- Date posted
- 4y
- Date posted
- 4y
I’m so sorry you feel this way. I felt a lot of the same things, and it was so horrible and terrifying. I couldn’t even tell my therapist about them out loud; I was so disgusted by the thoughts that I had to write them down and make her read them to herself. Have you seen a therapist and/or psychiatrist yet? Medication helped me a lot with taking the panicky edge off, and allowed me to start applying what I’d learned in therapy.
- Date posted
- 4y
I've went to therapy and I am on meds right now but nothing really worked. The meds definitely help but it's a very low dosage and my doctor doesn't want any higher... It sucks because I need something strong. When I went to therapy, I also had to write it down since I was uncapable of saying it out loud.. I had to do this 3 times... I will indulge in online therapy soon I hope with a ocd specialist and I hope it goes well. I'm so afraid to actually be a p and just in denial
- Date posted
- 4y
@myocdstory “I’m so afraid to actually be a p and just in denial.” I remember feeling exactly how you feel. This is one of the most difficult and terrifying types of OCD to deal with, because the stigma against pedophilia is so massive, both pedophilia and POCD are not well understood by the public at large, and the consequences of child sex abuse can be so severe. When you find the right combination of medication and therapeutic support (or maybe even just the right medication or the right support!), these thoughts and all the fear they produce will eventually fade. They might never leave you completely, but you CAN get to a place in your life where you have proper perspective on what is actually going on in your head 💜 For me, researching the science behind pedophilia actually did help, because at that point in my treatment I had enough grip on myself/my memory to know that I did not fit the diagnostic criteria.
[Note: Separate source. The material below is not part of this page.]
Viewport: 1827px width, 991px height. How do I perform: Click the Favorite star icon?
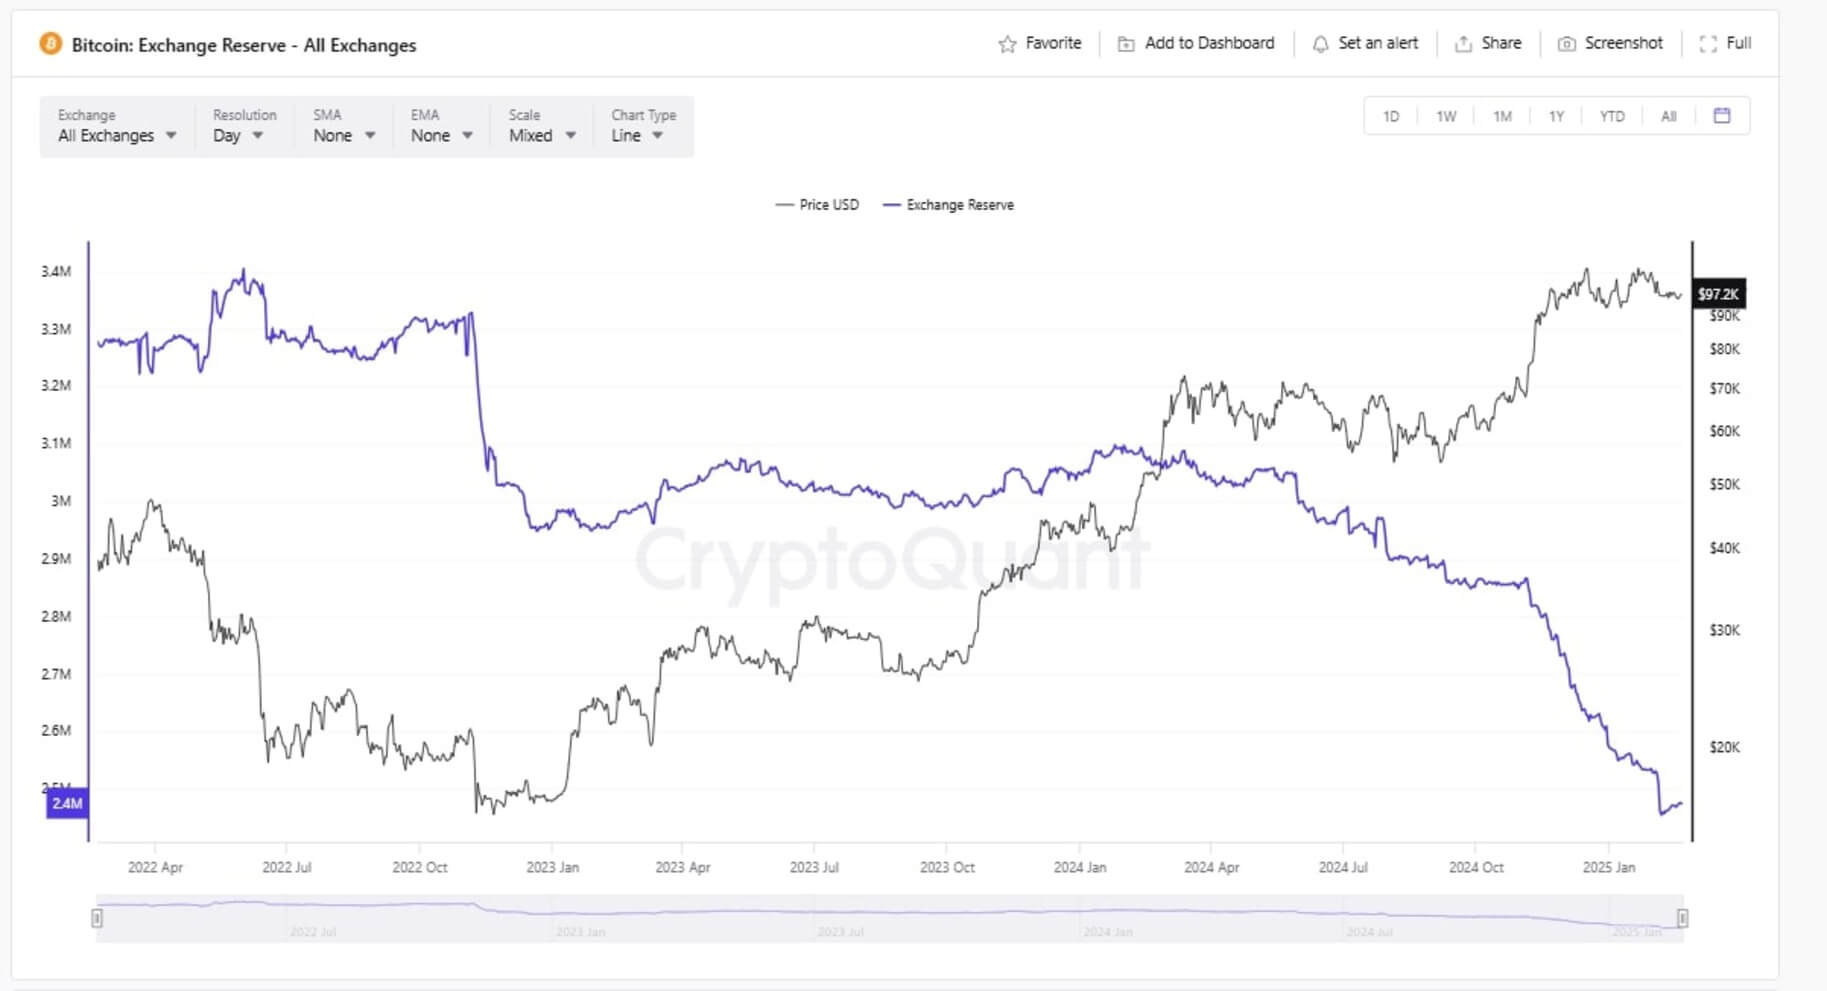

But if you’re not in that phase—if you know that you’ll just compulsively check the wikipedia page over and over to “make sure”—I don’t recommend doing it. For right now, maybe try this and see if it helps take the edge off: when the feelings come up, as soon as you can think to do it, put your hand over your diaphragm, breathe as deeply and slowly as you can for as long as you feel you need, and remind yourself that no matter what the truth of your neurology is—no matter which mental illness you deal with—you do not EVER have to act on ANY of your feelings, especially ones that scare and repulse you. Many people who actually DO suffer from clinical pedophilia will never commit an offense because the idea of hurting a child distresses them too much, so no matter what the truth of your mental illness is, you are not “fated” to eventually offend against someone.